Originally posted by newf: Do you not agree with him on this subject?
I wouldn't be surprised if he does agree. A lot of folks that spew that kind of trollish political rhetoric act like they have a daily quota to meet. It's their form of recreation.
I think that there are a considerable number who accept the greenhouse mechanism, and the significance of carbon dioxide emissions, and also more or less accept the scenarios of the IPCC in the ways that global warming will become increasingly manifest as the current century unfolds.
But they are dubious about the various climate mitigation programs around the world (especially in Europe) that are intended to foster the widespread adoption of "green" energy and conservation technologies. They are reluctant to have federal and/or state mandates to try and move the U.S. in that same direction. They expect the climate mitigation mandates to have negative effects on the economy without having any significant positive effect in terms of slowing down the pace of global warming. Maybe we are already beyond the greenhouse tipping point, or so close already that we won't be able to arrest global warming before the tipping point. Some think that it makes more sense to sequester resources and use them for adaptation (coping with climate change), instead of mitigation (trying to slow the pace of climate change). There was a discussion about that here, about the "50-to1 Project".
I think that's a tough call. Is there a payoff for arresting carbon emissions, knowing that the threshold of 450 ppm will certainly be exceeded under any and all mitigation scenarios? Is there any payoff for holding close to that threshold (450 ppm), or is it a case of after we get to that point, all the damage has already been done, and more CO2 above 450 ppm is just more CO2, without any further consequence? I think that is where the science needs to be improved and communicated to the general public.
Of course, there are those who are completely idealogical or politically partisan about it. It's a problem invented by "liberals" with an underlying agenda for expanding the scope of government and restricting the freedoms of private enterprise. Or it's "Obama". Or "Al Gore". (Remember him?)
And the other popular contrivances, that have become enshrined as urban myths: I knew it was a fraud when they started using the phrase "climate change" instead of "global warming". In the 1970s "they" were predicting global cooling: Why should I put any credence in what they are saying now?
[This message has been edited by rinselberg (edited 06-05-2014).]
I wouldn't be surprised if he does agree. A lot of folks that spew that kind of trollish political rhetoric act like they have a daily quota to meet. It's their form of recreation.
You should read the corvette forum when you get a chance. Its actually sad. They flat out make stuff up and eviscerate you if you call them out on it. Someone said that volcanos put out over 20x more Co2 than humans. I said that wasn't true and provided numerous studies contradicting him. Everyone started calling me a liberal hack and that those studies were BS because his statement was common knowledge.

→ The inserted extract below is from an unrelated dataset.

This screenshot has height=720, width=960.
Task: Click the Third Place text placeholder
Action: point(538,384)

I find it odd you complain about the quality of media coverage concerning consequences of anthropogenic global warming, but you have no problem using a manufactured controversy in celebrity tabloid. Such illogical nature.
LENNART BENGTSSON RESIGNS: GWPF VOICES SHOCK AND CONCERN AT THE EXTENT OF INTOLERANCE WITHIN THE CLIMATE SCIENCE COMMUNITY
Date: 14/05/14 The Global Warming Policy Foundation It is with great regret, and profound shock, that we have received Professor Lennart Bengtsson’s letter of resignation from his membership of the GWPF’s Academic Advisory Council. The Foundation, while of course respecting Professor Bengtsson’s decision, notes with deep concern the disgraceful intolerance within the climate science community which has prompted his resignation.

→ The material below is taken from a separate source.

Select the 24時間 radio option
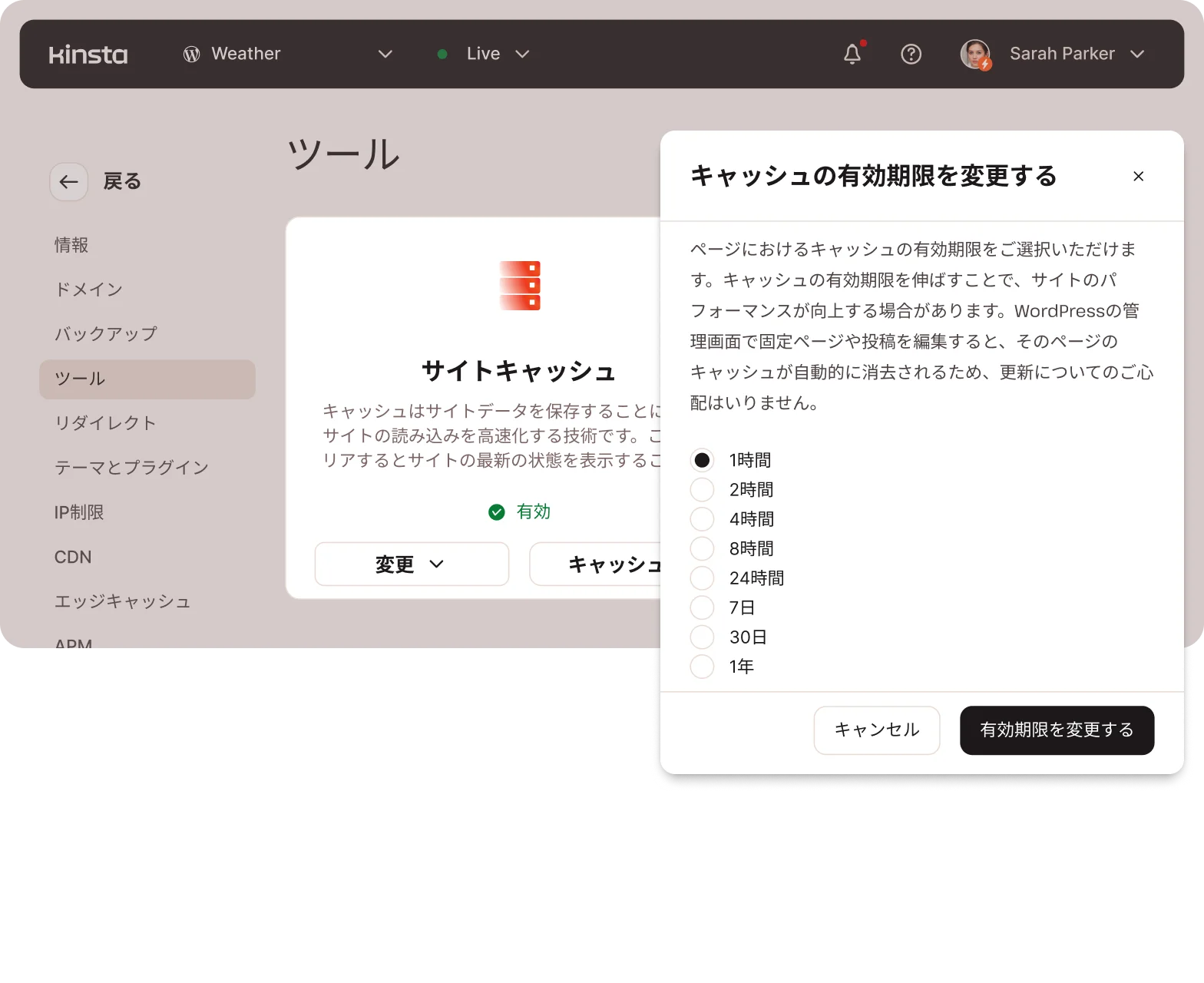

Professor Bengtsson’s letter of resignation from our Academic Advisory Council was sent to its chairman, Professor David Henderson. His letter and Professor Henderson’s response are attached below.
Dr Benny Peiser, Director, The Global Warming Policy Foundation
Resigning from the GWPF Dear Professor Henderson,
I have been put under such an enormous group pressure in recent days from all over the world that has become virtually unbearable to me. If this is going to continue I will be unable to conduct my normal work and will even start to worry about my health and safety. I see therefore no other way out therefore than resigning from GWPF. I had not expecting such an enormous world-wide pressure put at me from a community that I have been close to all my active life. Colleagues are withdrawing their support, other colleagues are withdrawing from joint authorship etc.
I see no limit and end to what will happen. It is a situation that reminds me about the time of McCarthy. I would never have expecting anything similar in such an original peaceful community as meteorology. Apparently it has been transformed in recent years.
Under these situation I will be unable to contribute positively to the work of GWPF and consequently therefore I believe it is the best for me to reverse my decision to join its Board at the earliest possible time.
With my best regards
Lennart Bengtsson
Your letter of resignation Dear Professor Bengtsson,
I have just seen your letter to me, resigning from the position which you had accepted just three weeks ago, as a member of the Global Warming Policy Foundation’s Academic Advisory Council.
Your letter came as a surprise and a shock. I greatly regret your decision, and I know that my regret will be shared by all my colleagues on the Council.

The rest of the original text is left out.